On a final note, Flatpak and Snaps are still not heavily used by Desktop Linux users and they aren't particularly user friendly to setup either.
The former -- yes, unfortunately, yet. The latter -- no, Flatpak is installed by default on F25 and it's integrated into the Software app (https://help.gnome.org/misc/release-notes/3.22/) so that installing an app takes about two clicks.
I believe Flatpak works fine both on Fedora (SELinux) and Ubuntu (AppArmor), while Snappy needs SELinux disabled (set to not enforcing). And yes, the security is not quite there yet
Check AppImage - works on both Fedora and Ubuntu out-of-the-box, no runtime or prior setup needed.
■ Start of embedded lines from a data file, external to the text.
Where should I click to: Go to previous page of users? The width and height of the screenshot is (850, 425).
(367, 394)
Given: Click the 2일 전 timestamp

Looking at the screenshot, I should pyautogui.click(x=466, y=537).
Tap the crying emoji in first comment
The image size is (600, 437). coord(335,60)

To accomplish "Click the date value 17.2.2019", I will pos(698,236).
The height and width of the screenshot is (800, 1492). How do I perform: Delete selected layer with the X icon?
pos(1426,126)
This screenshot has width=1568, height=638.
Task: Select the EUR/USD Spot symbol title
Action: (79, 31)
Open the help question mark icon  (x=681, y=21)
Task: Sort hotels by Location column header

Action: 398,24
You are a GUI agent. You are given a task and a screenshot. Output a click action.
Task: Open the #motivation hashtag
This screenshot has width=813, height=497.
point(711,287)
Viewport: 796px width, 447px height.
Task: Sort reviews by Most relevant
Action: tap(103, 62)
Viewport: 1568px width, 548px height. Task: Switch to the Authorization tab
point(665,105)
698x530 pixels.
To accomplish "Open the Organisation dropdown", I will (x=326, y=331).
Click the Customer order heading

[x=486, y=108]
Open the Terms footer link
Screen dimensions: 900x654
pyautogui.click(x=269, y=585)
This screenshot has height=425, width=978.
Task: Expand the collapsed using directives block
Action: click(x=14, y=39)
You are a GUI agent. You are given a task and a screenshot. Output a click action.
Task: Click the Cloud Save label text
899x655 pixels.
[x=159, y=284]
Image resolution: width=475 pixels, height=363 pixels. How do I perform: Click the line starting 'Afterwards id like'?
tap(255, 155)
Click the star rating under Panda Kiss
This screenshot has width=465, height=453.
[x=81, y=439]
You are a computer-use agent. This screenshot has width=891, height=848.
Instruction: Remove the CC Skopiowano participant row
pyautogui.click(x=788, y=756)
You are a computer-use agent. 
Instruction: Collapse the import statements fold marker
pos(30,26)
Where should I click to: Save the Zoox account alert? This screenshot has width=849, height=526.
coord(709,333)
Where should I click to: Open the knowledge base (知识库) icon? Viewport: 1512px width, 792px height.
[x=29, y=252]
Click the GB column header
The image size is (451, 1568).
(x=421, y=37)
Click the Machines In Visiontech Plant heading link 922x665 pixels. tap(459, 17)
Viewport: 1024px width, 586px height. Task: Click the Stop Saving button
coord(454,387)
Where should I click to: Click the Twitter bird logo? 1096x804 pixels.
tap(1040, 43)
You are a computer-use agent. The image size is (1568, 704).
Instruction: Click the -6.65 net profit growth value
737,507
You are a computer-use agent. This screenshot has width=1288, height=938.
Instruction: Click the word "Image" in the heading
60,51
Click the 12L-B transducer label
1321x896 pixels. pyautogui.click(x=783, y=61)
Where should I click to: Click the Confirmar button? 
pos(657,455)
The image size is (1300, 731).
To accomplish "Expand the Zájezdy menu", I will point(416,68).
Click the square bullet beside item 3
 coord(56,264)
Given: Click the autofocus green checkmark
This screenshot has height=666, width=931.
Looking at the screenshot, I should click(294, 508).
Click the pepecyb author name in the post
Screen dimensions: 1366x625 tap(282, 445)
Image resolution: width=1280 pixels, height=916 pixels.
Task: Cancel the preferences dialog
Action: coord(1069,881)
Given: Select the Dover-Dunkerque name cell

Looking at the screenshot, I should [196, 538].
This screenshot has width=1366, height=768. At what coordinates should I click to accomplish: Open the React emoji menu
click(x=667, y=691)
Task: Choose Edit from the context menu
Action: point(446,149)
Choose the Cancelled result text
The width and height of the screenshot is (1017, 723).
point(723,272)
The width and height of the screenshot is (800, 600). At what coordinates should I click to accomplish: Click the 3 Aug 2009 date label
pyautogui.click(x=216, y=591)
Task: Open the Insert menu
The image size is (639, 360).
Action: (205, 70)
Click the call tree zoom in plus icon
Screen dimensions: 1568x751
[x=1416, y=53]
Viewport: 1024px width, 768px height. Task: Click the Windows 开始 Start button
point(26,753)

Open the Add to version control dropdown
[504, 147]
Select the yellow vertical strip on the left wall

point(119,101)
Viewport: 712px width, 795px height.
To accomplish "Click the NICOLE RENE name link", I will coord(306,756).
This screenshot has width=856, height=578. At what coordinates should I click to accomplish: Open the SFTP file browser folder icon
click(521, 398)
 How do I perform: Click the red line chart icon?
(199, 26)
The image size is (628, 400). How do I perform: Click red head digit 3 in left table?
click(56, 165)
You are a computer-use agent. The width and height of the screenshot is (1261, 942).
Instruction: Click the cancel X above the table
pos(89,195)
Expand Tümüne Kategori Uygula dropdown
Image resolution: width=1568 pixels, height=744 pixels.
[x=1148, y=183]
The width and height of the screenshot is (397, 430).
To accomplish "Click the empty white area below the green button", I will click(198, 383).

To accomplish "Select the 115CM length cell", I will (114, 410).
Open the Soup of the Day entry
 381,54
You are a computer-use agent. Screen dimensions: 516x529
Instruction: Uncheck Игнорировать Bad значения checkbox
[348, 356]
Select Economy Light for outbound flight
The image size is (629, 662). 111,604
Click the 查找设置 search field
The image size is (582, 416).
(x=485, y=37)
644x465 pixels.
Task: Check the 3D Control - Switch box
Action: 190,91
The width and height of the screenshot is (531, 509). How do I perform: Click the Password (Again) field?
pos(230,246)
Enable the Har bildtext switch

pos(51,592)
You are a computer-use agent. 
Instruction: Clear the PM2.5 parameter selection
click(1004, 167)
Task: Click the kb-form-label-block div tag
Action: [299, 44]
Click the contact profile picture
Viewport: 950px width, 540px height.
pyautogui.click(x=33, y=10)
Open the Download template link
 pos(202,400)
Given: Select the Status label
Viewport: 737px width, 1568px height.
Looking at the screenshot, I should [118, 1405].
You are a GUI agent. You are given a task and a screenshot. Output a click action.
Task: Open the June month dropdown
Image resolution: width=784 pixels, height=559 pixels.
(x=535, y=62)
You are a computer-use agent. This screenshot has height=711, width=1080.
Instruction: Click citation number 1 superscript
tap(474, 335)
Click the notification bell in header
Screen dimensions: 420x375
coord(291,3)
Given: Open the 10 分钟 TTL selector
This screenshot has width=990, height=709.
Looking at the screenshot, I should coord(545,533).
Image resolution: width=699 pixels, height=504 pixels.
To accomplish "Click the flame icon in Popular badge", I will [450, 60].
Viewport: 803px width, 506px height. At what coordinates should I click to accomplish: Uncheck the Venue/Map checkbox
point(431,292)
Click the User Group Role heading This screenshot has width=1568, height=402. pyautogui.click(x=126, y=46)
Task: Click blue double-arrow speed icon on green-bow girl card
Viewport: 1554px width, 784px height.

Snap, Flatpak and AppImage seem to be best choices for upstream packaging. You forget about the distro (unless you choose Snap :laughing:) and concentrate in the app. Supporting those 3 instead of .deb and .rpm would be a good exercise.
Downstream distros can also package Atom in their packaging format if they want, because it is open source as already claimed.
FWIW, as a workaround, right now I'm subscribed to their releases RSS channel, and reinstall the rpm manually when a new one is available. Not as cool as a repo, but works.
I've just put up a PR adding preliminary flatpak support, for those interested.
For AppImage support, see my code at https://github.com/atom/atom/issues/4980#issuecomment-250965931
If it helps justifying the workload associated with maintaining an official PPA for Atom, some employers require/mandate the use of software from official PPAs. It's my case and I'm certainly not alone. Thanks!
@alexandreleroux same can be said for Red Hat shops and yum repo requirements. It's actually quite common at places where Linux desktops are available for work as the company wants to control what is put on users' desktops
https://github.com/Microsoft/vscode/issues/2973
I made the switch from atom to vscode ages ago.....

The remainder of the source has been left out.